Avatar takes place in the future on Pandora, a moon of a gas giant named Polyphemus, that is located over 4 light years from Earth. Pandora is being explored for certain resources that Earth needs since Earth's economy is bad.
Pandora is a lush, tropical planet filled with unique wildlife and is inhabited by a race of primitive humanoid beings called the Na'vi.
One Na'vi tribe occupies an area that is plentiful in Unobtainium that a private corporation wants to extract since the mineral would be of some use on Earth and is extremely valuable.
The company has also hired former members of the U.S. military to give logistical support and protection to the company's efforts. A U.S. Marine named Jake Sully travels to Pandora to take his dead brother Tony's place in which Jake assumes control of his brother's avatar in order to make contact with the Na'vi.
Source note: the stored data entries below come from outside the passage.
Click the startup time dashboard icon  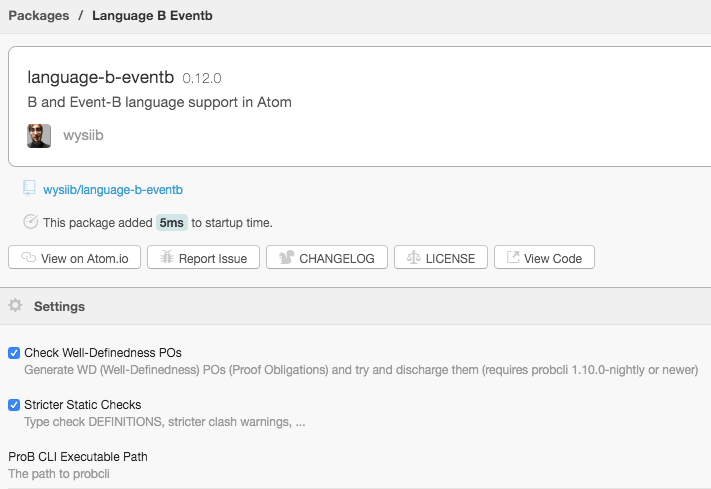tap(30, 222)
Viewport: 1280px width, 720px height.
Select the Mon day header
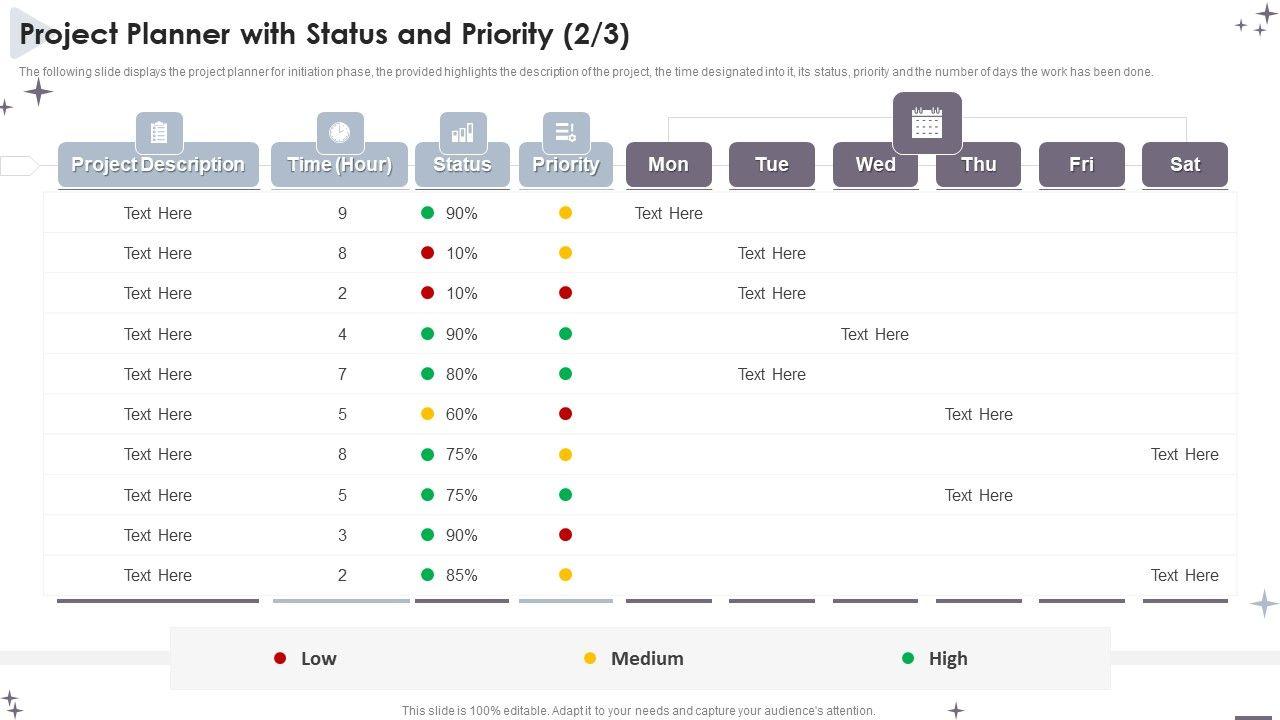pos(668,164)
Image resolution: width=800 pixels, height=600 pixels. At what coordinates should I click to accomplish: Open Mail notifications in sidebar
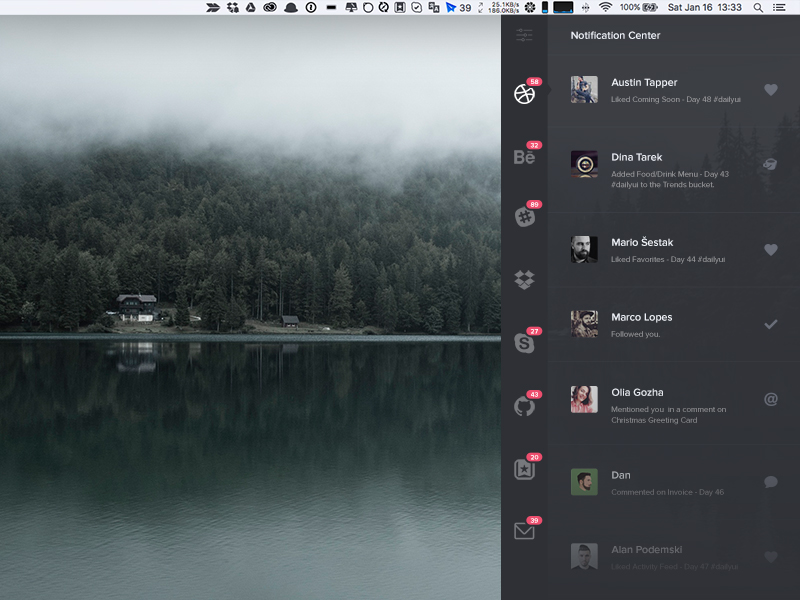[524, 531]
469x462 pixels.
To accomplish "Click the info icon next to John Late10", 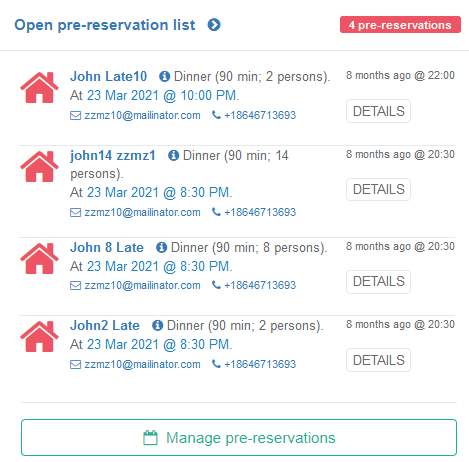I will click(164, 76).
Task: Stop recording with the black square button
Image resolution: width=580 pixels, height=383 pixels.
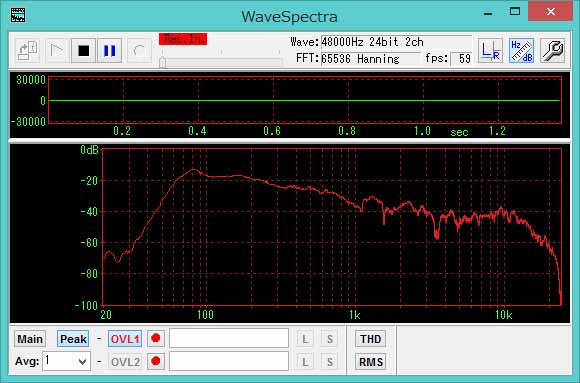Action: [84, 51]
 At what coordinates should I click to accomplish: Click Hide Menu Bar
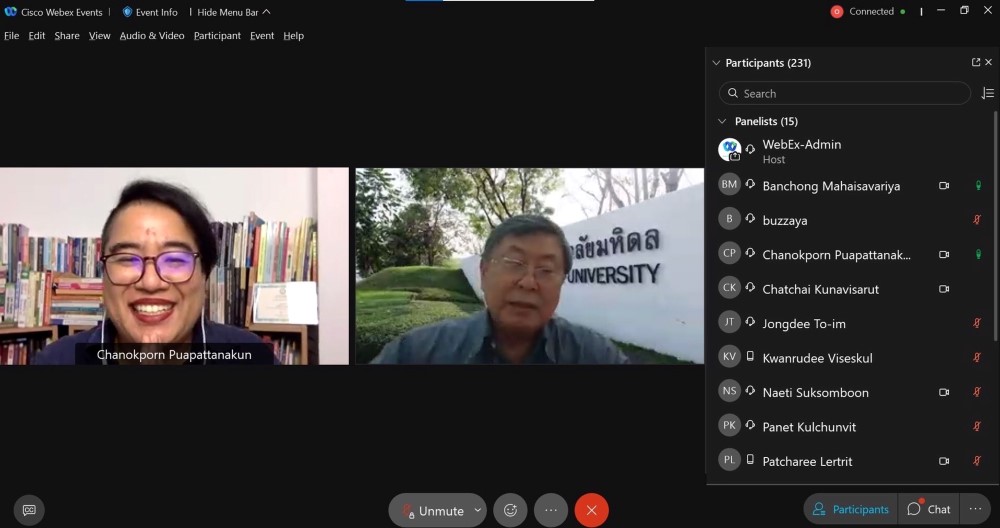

Jake Sully is paralyzed from the waist down as the result of an injury he sustained while participating in a combat mission on Earth. He is the only person who can successfully use his twin brother's avatar since Jake's genetic material is the same as Tony's.
After assuming the use of the avatar Jake begins the task to win the Na'vi's trust in hopes of convincing them to allow the Unobtainium to be mined. Sully does this so he can get an expensive operation done to receive a new set of legs that is promised to him by the Pandora Earth colony's Marine commander.
Upon interacting with the local Na'vi tribe Jake Sully begins to appreciate their way of life and goes so far as to befriend a Na'vi woman who is also the tribal chief's daughter.
Later Jake becomes torn between his duty as a Marine and the existence of the Na'vi that he has learned to know and love.
Where the movie goes bad isn't so much Jake's conflict as much as it is the movie's underlying plot.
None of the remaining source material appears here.